Stored records
%%

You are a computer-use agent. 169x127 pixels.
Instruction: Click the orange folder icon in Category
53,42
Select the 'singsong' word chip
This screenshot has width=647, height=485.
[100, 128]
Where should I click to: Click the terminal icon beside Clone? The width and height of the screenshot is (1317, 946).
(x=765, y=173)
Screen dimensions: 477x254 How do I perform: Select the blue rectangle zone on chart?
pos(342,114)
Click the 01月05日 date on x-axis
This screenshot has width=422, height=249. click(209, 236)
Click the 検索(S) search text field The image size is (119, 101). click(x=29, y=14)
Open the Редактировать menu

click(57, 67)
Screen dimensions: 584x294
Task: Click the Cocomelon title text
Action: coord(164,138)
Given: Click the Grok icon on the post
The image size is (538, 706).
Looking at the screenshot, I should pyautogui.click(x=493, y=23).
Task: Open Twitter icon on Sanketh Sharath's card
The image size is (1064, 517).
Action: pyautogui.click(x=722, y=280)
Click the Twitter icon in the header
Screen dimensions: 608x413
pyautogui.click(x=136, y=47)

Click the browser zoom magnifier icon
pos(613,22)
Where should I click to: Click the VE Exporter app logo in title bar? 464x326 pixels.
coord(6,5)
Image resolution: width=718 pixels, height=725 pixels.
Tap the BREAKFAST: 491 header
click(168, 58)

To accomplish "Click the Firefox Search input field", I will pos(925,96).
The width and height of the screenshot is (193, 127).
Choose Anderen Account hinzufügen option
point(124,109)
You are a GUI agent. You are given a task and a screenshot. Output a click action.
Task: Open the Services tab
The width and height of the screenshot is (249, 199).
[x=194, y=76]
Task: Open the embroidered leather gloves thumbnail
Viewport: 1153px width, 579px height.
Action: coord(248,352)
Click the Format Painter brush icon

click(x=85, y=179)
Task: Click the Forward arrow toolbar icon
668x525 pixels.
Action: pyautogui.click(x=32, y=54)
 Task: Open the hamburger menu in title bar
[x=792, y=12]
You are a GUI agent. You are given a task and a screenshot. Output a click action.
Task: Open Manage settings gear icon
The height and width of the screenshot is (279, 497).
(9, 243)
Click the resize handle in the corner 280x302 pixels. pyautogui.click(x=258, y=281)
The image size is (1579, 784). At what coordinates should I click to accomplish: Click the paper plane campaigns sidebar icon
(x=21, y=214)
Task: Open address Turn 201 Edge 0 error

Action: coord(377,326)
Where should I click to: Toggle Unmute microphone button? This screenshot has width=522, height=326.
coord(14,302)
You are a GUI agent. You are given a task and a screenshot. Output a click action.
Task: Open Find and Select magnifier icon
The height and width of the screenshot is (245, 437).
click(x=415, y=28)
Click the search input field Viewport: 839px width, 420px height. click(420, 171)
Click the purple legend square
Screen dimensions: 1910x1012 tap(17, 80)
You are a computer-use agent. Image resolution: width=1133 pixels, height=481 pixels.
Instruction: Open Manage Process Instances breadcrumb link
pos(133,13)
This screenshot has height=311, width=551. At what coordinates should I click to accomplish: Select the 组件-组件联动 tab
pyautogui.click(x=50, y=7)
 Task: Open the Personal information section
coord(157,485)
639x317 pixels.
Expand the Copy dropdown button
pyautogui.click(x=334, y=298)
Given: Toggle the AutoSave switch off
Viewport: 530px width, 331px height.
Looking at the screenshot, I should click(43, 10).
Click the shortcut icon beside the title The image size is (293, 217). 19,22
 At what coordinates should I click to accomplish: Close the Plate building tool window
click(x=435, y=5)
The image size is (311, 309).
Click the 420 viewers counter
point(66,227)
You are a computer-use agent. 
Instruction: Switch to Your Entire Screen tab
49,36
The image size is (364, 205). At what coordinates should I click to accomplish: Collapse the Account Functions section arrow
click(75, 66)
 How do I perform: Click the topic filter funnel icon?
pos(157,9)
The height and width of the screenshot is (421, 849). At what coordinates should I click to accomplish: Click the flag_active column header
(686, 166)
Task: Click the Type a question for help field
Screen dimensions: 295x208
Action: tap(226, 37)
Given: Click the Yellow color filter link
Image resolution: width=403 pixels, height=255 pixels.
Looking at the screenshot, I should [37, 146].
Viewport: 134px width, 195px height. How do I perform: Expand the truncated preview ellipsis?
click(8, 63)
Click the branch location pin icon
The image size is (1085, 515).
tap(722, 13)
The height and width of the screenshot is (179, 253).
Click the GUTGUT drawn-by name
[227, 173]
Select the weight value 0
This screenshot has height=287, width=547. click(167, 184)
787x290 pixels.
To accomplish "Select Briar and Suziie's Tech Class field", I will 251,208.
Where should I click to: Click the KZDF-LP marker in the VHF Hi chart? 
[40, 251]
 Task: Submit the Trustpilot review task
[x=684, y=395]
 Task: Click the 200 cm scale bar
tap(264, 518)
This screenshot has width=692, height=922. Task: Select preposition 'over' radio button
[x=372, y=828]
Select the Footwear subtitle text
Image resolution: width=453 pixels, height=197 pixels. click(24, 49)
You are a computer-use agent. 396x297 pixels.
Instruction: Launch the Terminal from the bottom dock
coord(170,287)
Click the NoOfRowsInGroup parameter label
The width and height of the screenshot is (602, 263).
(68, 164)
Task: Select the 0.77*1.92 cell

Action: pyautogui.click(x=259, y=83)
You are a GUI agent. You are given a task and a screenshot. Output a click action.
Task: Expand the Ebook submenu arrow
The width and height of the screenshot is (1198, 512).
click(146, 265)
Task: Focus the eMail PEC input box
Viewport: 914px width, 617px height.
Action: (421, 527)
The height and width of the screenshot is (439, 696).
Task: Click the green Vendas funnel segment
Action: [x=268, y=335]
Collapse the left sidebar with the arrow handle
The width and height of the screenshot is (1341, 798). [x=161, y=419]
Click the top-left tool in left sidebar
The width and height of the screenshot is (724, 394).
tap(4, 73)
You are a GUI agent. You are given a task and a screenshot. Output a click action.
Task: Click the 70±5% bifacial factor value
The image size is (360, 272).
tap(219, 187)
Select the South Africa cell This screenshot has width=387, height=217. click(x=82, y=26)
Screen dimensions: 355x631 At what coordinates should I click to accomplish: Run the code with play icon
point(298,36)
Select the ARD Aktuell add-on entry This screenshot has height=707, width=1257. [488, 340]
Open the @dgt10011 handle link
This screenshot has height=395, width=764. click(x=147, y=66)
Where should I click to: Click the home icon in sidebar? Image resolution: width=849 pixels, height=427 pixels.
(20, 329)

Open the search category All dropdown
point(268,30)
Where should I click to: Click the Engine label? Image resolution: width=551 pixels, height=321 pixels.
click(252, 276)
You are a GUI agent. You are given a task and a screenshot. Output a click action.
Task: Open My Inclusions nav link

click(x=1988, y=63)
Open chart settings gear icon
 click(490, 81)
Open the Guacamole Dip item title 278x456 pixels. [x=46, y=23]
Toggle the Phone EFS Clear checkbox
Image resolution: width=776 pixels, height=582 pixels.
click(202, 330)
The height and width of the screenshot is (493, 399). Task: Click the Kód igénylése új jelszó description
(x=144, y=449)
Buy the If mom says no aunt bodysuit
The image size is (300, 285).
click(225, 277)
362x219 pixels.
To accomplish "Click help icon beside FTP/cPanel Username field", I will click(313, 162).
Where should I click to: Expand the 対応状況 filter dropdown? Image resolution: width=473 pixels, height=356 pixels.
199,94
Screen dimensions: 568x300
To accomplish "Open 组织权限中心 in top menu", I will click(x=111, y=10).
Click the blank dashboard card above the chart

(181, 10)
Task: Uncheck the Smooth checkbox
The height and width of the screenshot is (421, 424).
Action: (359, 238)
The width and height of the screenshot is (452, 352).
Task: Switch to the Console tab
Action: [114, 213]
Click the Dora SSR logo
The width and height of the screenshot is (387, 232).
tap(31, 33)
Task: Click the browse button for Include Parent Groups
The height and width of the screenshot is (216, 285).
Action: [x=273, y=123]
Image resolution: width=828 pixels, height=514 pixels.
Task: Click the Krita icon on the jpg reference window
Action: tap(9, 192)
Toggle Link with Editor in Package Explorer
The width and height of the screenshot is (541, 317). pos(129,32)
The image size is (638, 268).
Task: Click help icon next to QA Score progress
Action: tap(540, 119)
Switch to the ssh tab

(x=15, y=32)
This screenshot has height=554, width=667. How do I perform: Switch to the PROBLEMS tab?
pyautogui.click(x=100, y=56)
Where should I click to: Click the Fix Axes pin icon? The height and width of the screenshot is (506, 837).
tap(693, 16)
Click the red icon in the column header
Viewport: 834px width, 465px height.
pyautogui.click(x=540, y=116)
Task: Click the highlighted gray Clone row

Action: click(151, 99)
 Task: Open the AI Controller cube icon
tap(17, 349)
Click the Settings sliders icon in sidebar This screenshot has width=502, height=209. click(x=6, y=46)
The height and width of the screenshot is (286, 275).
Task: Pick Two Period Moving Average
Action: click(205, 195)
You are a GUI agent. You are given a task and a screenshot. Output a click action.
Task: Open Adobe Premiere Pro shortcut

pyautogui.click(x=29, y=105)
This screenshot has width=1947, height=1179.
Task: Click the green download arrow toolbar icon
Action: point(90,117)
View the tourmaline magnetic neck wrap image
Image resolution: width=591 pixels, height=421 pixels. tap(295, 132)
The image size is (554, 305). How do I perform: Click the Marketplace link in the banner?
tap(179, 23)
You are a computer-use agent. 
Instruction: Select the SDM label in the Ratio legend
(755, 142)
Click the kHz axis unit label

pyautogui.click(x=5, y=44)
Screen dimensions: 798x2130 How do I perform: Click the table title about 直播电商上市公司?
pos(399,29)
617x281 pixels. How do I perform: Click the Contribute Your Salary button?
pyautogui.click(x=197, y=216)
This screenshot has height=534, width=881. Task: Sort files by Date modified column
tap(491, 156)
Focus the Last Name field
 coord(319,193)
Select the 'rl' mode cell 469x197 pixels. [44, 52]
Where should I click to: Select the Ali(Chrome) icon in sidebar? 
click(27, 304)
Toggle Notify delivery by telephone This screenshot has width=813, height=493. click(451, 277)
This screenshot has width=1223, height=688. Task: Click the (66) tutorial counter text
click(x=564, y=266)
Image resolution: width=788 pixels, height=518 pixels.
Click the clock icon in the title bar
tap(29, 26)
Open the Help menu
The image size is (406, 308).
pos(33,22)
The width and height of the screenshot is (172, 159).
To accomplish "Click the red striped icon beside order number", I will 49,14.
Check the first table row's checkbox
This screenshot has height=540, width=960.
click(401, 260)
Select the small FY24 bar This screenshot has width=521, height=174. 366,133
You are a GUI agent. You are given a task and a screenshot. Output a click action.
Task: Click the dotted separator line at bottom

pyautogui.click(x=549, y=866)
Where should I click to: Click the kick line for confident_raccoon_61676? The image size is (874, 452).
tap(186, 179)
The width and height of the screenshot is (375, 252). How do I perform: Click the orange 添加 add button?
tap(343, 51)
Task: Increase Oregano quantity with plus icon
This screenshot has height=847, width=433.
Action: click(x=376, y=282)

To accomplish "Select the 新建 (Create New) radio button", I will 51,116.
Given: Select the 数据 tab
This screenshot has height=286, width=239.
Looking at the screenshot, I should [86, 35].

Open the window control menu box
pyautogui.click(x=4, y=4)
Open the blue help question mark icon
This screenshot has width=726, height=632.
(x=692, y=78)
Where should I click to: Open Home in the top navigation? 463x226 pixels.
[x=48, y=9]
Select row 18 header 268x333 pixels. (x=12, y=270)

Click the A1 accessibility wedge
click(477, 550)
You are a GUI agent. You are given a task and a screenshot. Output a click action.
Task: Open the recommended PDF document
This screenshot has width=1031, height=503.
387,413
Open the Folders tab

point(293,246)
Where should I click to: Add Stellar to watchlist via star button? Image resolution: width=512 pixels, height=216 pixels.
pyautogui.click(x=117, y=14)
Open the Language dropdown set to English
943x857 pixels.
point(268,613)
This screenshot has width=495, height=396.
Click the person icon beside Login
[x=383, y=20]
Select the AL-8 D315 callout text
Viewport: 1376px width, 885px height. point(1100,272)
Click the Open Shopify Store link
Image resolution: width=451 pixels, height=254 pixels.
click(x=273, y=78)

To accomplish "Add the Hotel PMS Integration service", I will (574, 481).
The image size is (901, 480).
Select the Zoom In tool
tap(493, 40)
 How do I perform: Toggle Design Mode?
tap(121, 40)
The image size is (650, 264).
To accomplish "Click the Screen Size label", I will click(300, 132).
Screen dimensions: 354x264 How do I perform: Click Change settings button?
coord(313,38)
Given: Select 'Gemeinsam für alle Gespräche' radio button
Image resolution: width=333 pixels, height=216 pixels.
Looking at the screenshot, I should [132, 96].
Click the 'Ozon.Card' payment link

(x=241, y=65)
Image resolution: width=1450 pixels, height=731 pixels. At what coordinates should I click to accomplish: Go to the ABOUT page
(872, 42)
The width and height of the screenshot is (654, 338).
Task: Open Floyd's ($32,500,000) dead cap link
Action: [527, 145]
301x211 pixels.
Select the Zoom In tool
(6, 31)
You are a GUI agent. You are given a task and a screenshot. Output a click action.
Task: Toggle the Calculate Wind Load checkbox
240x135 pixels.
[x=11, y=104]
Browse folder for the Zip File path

%%

## ASSIGNMENT
Write down exactly the span of lines above from the one containing "The image size is (538, 706)." to the one containing "Task: Open Manage settings gear icon", both ends included.

## YOUR RESPONSE
The image size is (538, 706).
Looking at the screenshot, I should pyautogui.click(x=493, y=23).
Task: Open Twitter icon on Sanketh Sharath's card
The image size is (1064, 517).
Action: pyautogui.click(x=722, y=280)
Click the Twitter icon in the header
Screen dimensions: 608x413
pyautogui.click(x=136, y=47)

Click the browser zoom magnifier icon
pos(613,22)
Where should I click to: Click the VE Exporter app logo in title bar? 464x326 pixels.
coord(6,5)
Image resolution: width=718 pixels, height=725 pixels.
Tap the BREAKFAST: 491 header
click(168, 58)

To accomplish "Click the Firefox Search input field", I will pos(925,96).
The width and height of the screenshot is (193, 127).
Choose Anderen Account hinzufügen option
point(124,109)
You are a GUI agent. You are given a task and a screenshot. Output a click action.
Task: Open the Services tab
The width and height of the screenshot is (249, 199).
[x=194, y=76]
Task: Open the embroidered leather gloves thumbnail
Viewport: 1153px width, 579px height.
Action: coord(248,352)
Click the Format Painter brush icon

click(x=85, y=179)
Task: Click the Forward arrow toolbar icon
668x525 pixels.
Action: pyautogui.click(x=32, y=54)
 Task: Open the hamburger menu in title bar
[x=792, y=12]
You are a GUI agent. You are given a task and a screenshot. Output a click action.
Task: Open Manage settings gear icon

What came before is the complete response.